City Councilrecently approved an amendment to its 2008 meth lab cleanup ordinance that will eventually require property owners to pay even more than they were already obligated to for remediation of rental units.
The measure approved in 2008 states landlords must pay for site remediation if their tenants cannot. The remediation process involves removing all traces of chemical residue from a property, which can include tearing out carpeting and even walls and cost thousands of dollars.
The amendment will soon tack on the cost of the initial dismantling and removal of meth-related chemicals and paraphernalia from a property.
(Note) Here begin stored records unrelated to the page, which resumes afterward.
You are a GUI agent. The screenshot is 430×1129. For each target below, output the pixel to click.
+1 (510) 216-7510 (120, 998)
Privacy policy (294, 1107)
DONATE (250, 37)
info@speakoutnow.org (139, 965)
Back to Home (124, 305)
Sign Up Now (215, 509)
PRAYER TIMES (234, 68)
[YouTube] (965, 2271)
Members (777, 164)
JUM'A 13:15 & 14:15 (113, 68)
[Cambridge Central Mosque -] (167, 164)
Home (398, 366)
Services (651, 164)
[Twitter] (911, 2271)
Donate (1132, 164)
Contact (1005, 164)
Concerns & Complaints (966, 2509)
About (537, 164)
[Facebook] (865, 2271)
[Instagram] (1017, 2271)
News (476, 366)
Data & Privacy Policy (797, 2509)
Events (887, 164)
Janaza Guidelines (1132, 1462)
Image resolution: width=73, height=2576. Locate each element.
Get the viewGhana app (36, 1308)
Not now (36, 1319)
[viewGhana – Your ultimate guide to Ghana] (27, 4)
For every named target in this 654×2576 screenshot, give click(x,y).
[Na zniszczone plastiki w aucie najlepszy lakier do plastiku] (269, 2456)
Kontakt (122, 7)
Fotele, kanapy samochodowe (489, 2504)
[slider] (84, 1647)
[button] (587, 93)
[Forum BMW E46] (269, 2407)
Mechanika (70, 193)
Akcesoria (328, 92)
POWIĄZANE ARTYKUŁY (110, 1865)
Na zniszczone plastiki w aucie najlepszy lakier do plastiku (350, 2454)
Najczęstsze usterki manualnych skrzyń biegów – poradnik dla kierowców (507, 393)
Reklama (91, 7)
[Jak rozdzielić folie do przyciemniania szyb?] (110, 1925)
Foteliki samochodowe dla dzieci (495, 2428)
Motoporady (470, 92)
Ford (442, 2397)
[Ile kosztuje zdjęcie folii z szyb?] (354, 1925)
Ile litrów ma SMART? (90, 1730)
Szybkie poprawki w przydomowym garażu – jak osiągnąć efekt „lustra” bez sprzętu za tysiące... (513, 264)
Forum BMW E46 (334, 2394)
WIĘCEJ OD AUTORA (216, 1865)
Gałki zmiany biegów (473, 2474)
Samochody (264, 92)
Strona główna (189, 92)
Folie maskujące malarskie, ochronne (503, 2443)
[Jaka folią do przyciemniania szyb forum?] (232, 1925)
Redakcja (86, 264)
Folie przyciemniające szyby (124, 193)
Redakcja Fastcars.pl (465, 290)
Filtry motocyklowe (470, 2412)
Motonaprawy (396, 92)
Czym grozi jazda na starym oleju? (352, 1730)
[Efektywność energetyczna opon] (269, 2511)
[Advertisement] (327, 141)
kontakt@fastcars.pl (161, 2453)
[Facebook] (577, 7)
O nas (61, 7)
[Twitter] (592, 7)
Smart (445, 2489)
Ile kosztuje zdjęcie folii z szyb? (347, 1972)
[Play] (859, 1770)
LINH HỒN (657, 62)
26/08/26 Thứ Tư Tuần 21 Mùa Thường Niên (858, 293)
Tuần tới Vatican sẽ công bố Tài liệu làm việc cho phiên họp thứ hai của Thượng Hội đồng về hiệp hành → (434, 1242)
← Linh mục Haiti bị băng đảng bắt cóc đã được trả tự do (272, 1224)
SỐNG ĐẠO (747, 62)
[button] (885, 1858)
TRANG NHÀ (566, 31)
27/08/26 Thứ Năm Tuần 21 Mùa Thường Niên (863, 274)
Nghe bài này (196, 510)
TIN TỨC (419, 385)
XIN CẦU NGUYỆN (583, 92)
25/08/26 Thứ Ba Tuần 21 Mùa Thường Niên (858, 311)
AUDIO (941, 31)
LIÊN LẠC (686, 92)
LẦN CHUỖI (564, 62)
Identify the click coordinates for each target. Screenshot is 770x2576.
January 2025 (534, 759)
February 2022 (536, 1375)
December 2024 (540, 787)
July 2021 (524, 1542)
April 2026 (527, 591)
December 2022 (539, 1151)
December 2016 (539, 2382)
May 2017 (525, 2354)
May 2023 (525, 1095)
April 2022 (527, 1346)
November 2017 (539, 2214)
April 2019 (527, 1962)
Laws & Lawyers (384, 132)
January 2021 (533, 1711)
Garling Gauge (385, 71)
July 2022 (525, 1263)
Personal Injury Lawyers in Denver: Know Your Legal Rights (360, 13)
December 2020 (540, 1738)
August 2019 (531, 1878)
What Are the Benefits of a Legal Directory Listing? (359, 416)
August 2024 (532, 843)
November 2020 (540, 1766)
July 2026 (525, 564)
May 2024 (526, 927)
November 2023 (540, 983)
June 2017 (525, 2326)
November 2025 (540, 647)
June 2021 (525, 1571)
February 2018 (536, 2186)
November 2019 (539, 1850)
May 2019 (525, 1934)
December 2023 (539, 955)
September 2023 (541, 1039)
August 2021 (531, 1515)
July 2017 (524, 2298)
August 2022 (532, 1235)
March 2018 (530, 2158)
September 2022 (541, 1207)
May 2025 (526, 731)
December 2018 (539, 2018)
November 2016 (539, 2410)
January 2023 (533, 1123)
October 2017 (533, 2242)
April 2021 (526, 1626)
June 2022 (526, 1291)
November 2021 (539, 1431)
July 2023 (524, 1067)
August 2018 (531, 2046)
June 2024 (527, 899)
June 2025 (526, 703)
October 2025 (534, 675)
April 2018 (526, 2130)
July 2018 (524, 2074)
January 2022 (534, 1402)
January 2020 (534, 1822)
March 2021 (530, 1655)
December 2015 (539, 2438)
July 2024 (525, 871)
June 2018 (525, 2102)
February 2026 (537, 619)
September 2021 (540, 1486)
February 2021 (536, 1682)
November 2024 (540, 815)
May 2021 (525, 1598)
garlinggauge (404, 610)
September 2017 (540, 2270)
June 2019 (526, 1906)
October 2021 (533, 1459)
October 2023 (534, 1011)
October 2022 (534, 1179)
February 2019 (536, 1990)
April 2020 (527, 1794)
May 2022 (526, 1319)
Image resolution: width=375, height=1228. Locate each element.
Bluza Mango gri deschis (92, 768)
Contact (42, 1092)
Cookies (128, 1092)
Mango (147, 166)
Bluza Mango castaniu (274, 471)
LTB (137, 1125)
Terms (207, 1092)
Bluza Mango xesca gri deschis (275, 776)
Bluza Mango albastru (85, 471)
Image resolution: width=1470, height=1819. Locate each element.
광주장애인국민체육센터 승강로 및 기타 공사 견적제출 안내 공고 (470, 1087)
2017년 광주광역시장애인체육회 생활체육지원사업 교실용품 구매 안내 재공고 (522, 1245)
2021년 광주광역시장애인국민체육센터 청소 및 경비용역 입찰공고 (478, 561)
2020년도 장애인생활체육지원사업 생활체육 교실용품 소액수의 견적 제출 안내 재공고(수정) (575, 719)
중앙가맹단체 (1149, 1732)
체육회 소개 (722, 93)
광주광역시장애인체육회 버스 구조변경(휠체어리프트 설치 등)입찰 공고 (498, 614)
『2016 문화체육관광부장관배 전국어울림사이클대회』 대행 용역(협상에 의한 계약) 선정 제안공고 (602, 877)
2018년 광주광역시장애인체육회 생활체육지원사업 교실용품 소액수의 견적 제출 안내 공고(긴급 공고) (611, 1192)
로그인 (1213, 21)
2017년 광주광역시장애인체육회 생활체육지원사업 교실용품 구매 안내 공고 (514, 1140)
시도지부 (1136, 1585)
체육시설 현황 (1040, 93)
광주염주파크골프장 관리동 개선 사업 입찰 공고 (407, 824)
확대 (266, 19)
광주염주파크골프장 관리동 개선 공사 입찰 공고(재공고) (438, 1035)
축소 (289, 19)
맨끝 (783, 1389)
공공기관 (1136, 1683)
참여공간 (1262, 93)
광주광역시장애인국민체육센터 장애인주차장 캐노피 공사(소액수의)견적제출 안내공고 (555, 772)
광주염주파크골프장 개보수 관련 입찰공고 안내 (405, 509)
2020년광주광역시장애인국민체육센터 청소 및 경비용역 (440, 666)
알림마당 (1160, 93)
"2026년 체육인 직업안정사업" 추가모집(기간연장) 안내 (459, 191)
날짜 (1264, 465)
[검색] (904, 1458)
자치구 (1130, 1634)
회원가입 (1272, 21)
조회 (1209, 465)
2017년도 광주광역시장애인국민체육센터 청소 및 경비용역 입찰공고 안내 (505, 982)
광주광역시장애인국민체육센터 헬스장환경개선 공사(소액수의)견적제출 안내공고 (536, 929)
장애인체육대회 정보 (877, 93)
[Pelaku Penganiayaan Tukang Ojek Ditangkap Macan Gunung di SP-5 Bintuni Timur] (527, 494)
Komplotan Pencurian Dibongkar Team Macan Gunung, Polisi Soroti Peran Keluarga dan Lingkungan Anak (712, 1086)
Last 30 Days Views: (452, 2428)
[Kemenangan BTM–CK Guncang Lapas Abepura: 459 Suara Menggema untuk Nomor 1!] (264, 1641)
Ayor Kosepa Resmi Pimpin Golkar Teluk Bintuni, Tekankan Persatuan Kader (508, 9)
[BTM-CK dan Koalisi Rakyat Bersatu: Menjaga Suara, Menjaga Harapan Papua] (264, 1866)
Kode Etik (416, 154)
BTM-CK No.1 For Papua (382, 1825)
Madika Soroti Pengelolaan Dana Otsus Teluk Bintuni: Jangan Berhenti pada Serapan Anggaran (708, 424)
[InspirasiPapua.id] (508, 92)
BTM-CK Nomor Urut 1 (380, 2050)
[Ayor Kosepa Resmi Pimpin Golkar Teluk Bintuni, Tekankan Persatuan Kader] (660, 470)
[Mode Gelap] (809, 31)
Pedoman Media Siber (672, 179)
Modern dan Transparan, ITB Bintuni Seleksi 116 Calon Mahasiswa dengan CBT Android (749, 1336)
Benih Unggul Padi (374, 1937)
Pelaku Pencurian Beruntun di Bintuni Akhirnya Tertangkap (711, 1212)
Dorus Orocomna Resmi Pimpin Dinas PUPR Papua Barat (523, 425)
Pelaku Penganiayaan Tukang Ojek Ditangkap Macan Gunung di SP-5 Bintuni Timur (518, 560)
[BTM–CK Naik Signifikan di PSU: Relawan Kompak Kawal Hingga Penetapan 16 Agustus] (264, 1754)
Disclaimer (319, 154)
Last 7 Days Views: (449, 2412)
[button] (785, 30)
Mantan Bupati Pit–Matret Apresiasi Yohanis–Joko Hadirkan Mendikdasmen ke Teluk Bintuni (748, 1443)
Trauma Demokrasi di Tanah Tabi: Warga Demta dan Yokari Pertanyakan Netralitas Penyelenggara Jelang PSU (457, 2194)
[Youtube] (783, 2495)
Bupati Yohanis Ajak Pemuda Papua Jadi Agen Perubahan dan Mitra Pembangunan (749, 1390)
Dennis Bates, president of the Falls Landlord Council of Ohio, said members are resigned to accepting the new costs.
“Obviously we didn’t think we’d have more expenses coming. But meth labs are a really serious situation that happen so quickly and it’s coming back on the landlords,” Bates said. “It’s just the cost of doing business and as tough as it is now, this just makes it worse.”
The amendment came about after Police Chief Thomas Pozza told council that state and federal funds for dismantling and removing labs are drying up – and someone has to pay that cost.
“As part of the Summit County Drug Unit, when we raid a house for meth … a company called Chempak comes in and takes away the dangerous chemicals, at a cost of $1,000 to $2,000,” Pozza said. “Summit County Drug Unit would pay the Chempak bill, but it’s getting too expensive” and funds will soon be disappearing.
That means Chempak will soon be sending its bills to the city.
“I, as a taxpayer, shouldn’t be responsible for paying for cleanup costs. It’s not fair to taxpayers, the police department or the city,” Pozza said. “In essence, when Chempak hands us the bill, we will turn around and hand it to the property owner.”
At-large Councilwoman Kathy Hummel is one of three council members who own rental properties in the city. She voted in favor of the amendment – even though the chance exists it could cost her money down the road.
“I don’t think it’s fair for taxpayers to pay for these costs … those cleanups are very expensive,” Hummel said. “No landlord rents to a drug dealer knowingly. None of us walk into this. We’re as much a victim as the neighbors are.”
She said the other side of the coin is that tenant-landlord laws in Ohio “are very friendly to tenants, not landlords. If I found out there was a drug dealer in my property, I don’t know how difficult it would be to get them evicted. So I have that onus, then the onus of paying cleanup costs if (a tenant is) a meth dealer.”
Bates, a longtime landlord, said the Falls Landlord Council has had training sessions on the seriousness of the problem, how to identify a lab and what to do if they find one.
“It all happens very quickly and it’s very hard to catch it. If a tenant is growing marijuana, it takes a bit of time and you’d have a chance to discover it. But the very nature of a meth lab is a clandestine operation, very easy and quick to set up,” Bates said.
He said even the most diligent landlord could get the surprise of finding a meth lab in their property.
“We do proper background screening of our tenants as best we can, trying to decline those with criminal backgrounds. But oftentimes these things happen when friends and relatives come in without the landlord’s knowledge,” he said.
Bates knows of a few landlords that have been saddled with meth lab cleanup costs. “It comes right out of their pockets. Insurance, in general, will not cover a problem like this. It’s not as if you’ve had a fire and insurance will cover the damages,” he said.
Pozza said there have been 10 meth lab raids this year in Cuyahoga Falls; nine of them were in houses, while the remaining lab was in a car (Another mobile meth lab was in Cuyahoga Falls).